→ GIVEN TEXT:
I have a 2D tensor:
samples = torch.Tensor([
[0.1, 0.1], #-> group / class 1
[0.2, 0.2], #-> group / class 2
[0.4, 0.4], #-> group / class 2
[0.0, 0.0] #-> group / class 0
])
and a label for each sample corresponding to a class:
labels = torch.LongTensor([1, 2, 2, 0])
so len(samples) == len(labels). Now I want to calculate the mean for each class / label. Because there are 3 classes (0, 1 and 2) the final vector should have dimension [n_classes, samples.shape[1]] So the expected solution should be:
result == torch.Tensor([
[0.1, 0.1],
[0.3, 0.3], # -> mean of [0.2, 0.2] and [0.4, 0.4]
[0.0, 0.0]
])
Question: How can this be done in pure pytorch (i.e. no numpy so that I can autograd) and ideally without for loops?
All you need to do is form an mxn matrix (m=num classes, n=num samples) which will select the appropriate weights, and scale the mean appropriately. Then you can perform a matrix multiplication between your newly formed matrix and the samples matrix.

→ OBJECTIVE 1: Duplicate the lines of the listing, starting at the line that contains "Given: Select the Price field showing 11" and ending at the line that contains "Screen dimensions: 461x237 pos(66,156)". Leave the pictures out.

→ Stored data entries:

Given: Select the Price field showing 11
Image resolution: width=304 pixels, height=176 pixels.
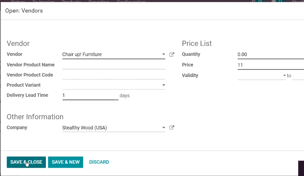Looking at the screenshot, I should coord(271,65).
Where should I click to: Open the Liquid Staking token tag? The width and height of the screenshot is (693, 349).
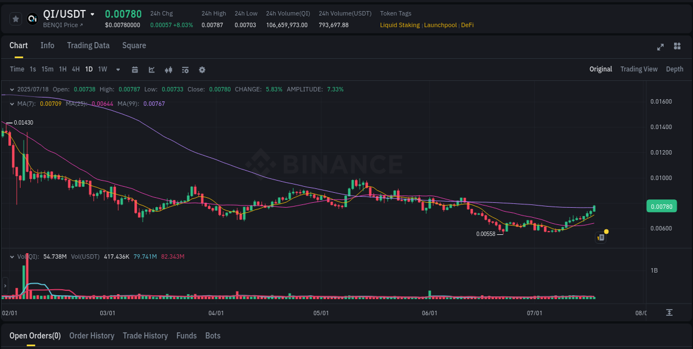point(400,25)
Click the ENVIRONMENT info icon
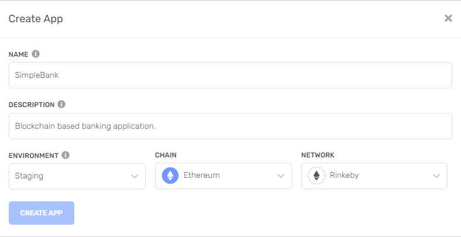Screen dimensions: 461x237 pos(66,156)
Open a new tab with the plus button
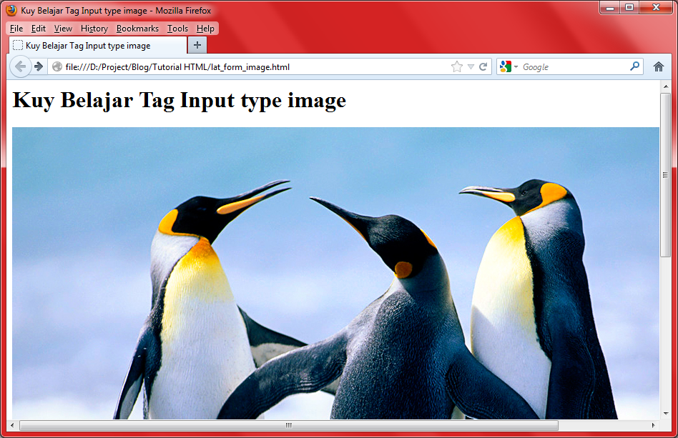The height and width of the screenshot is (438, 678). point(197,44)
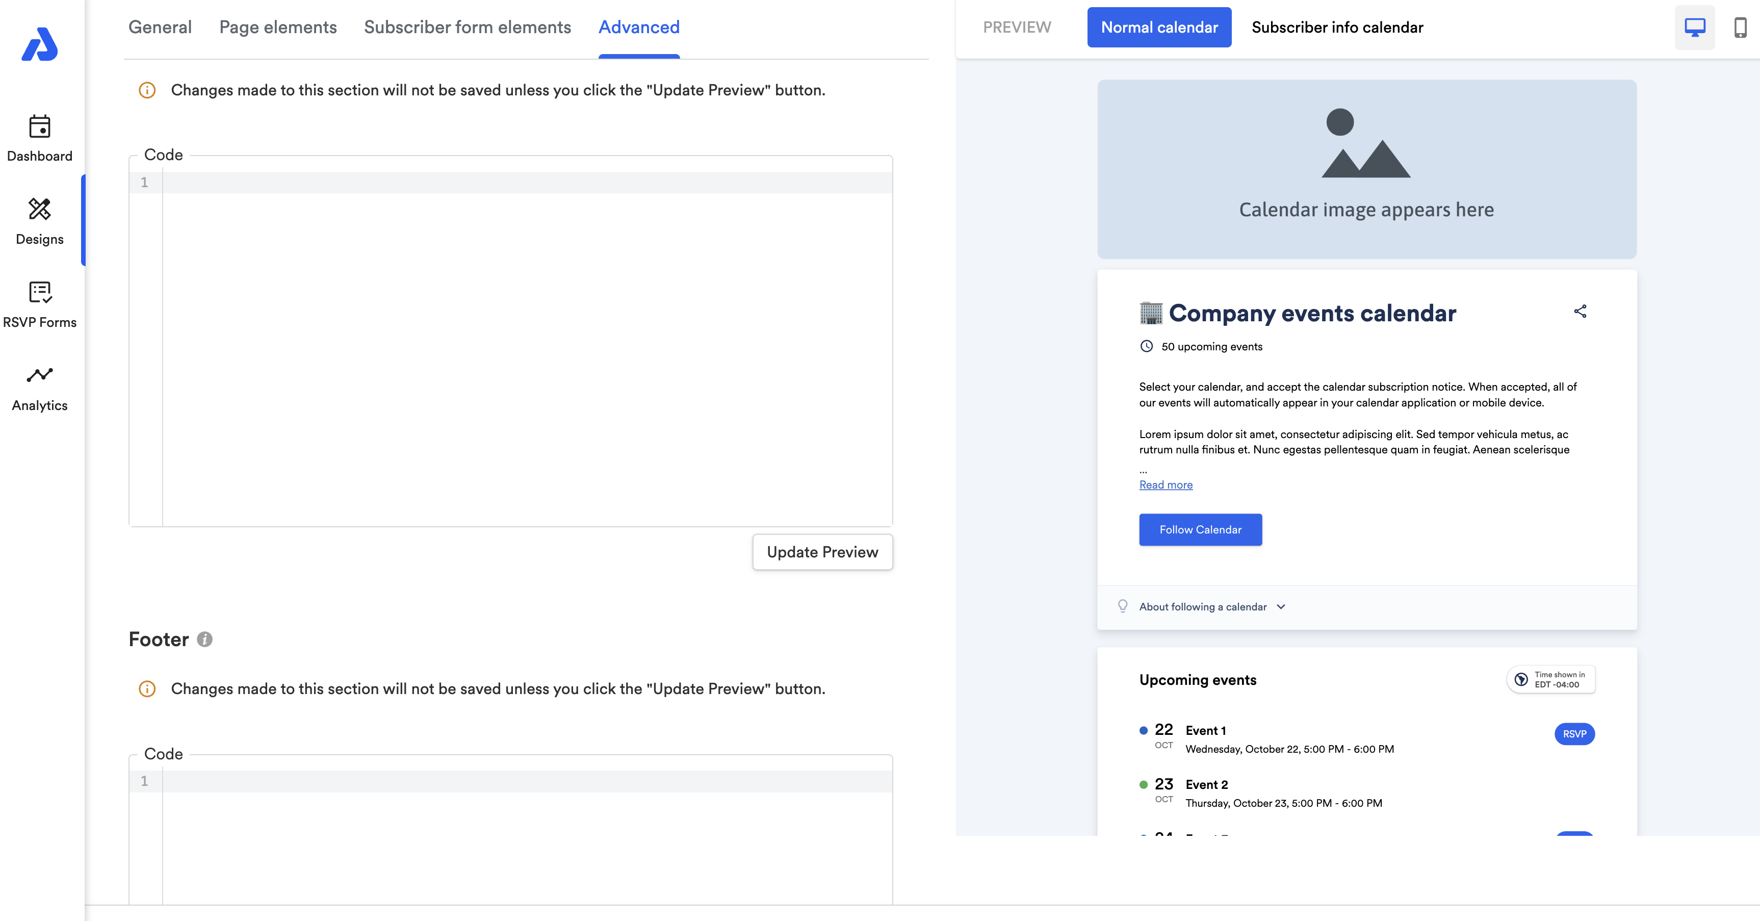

---

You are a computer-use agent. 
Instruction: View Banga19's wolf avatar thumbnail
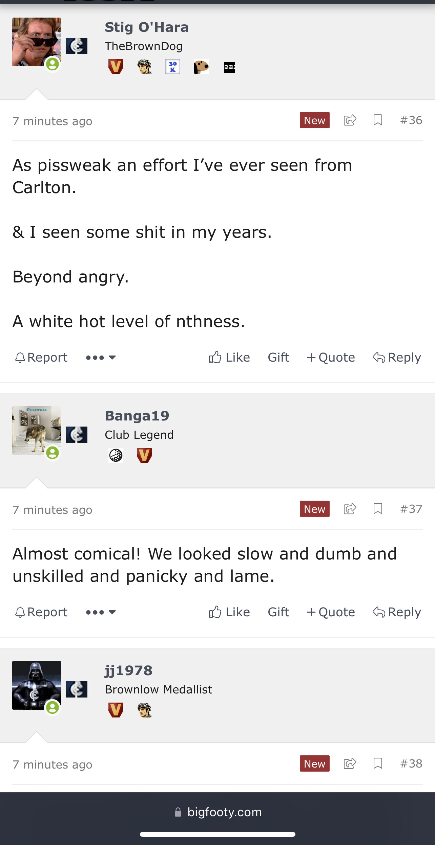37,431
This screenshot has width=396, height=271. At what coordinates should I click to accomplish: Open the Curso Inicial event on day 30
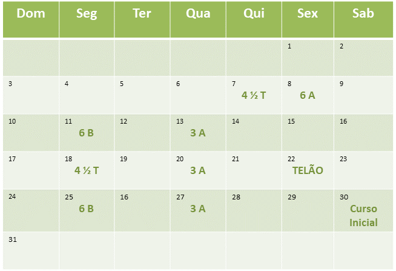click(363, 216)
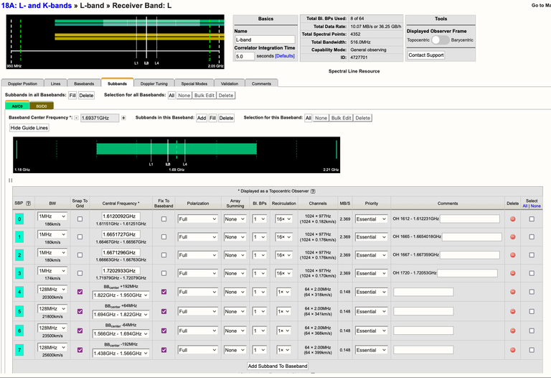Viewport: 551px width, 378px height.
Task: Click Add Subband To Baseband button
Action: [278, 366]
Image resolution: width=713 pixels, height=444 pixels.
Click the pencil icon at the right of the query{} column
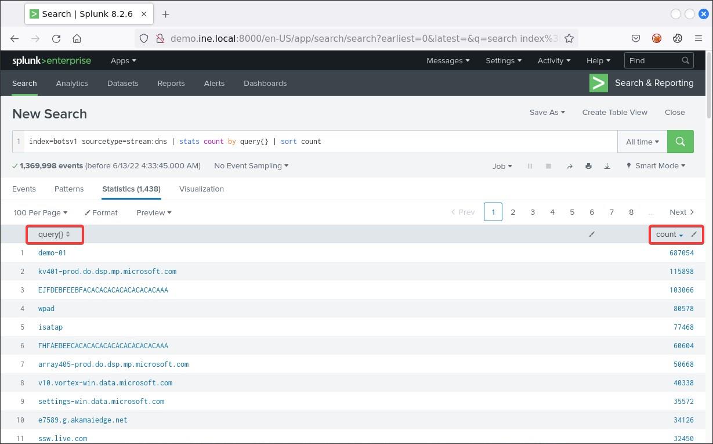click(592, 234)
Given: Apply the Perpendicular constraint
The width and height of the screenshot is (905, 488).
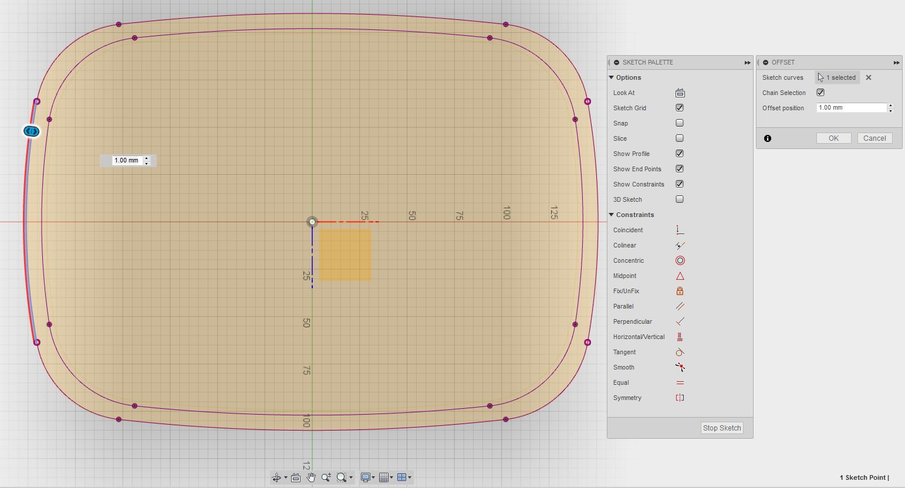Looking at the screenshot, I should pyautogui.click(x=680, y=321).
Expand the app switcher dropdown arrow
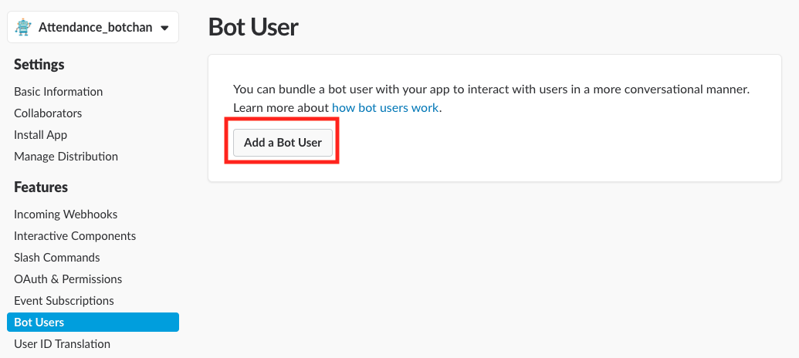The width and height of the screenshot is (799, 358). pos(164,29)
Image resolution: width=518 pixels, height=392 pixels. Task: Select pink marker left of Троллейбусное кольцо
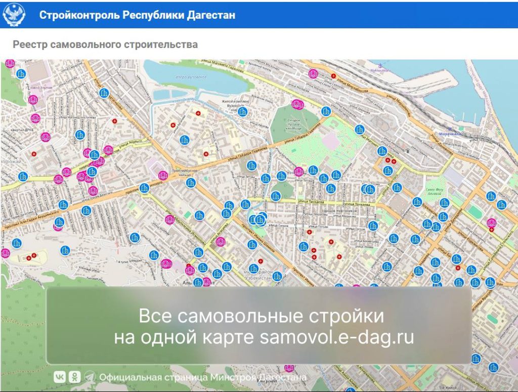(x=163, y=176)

→ OBJECTIVE 2:
Answer these questions about the PyTorch thread:
(a) Which class is the sample [0.0, 0.0] assigned to?
(b) What dimension should the final vector have?
(c) What size of matrix does the reply say to form?

→ OUTPUT 1:
Given: Select the Price field showing 11
Image resolution: width=304 pixels, height=176 pixels.
Looking at the screenshot, I should coord(271,65).
Where should I click to: Open the Liquid Staking token tag? The width and height of the screenshot is (693, 349).
point(400,25)
Click the ENVIRONMENT info icon
Screen dimensions: 461x237 pos(66,156)

→ OUTPUT 2:
(a) Class 0
(b) [n_classes, samples.shape[1]]
(c) An mxn matrix, where m is the number of classes and n is the number of samples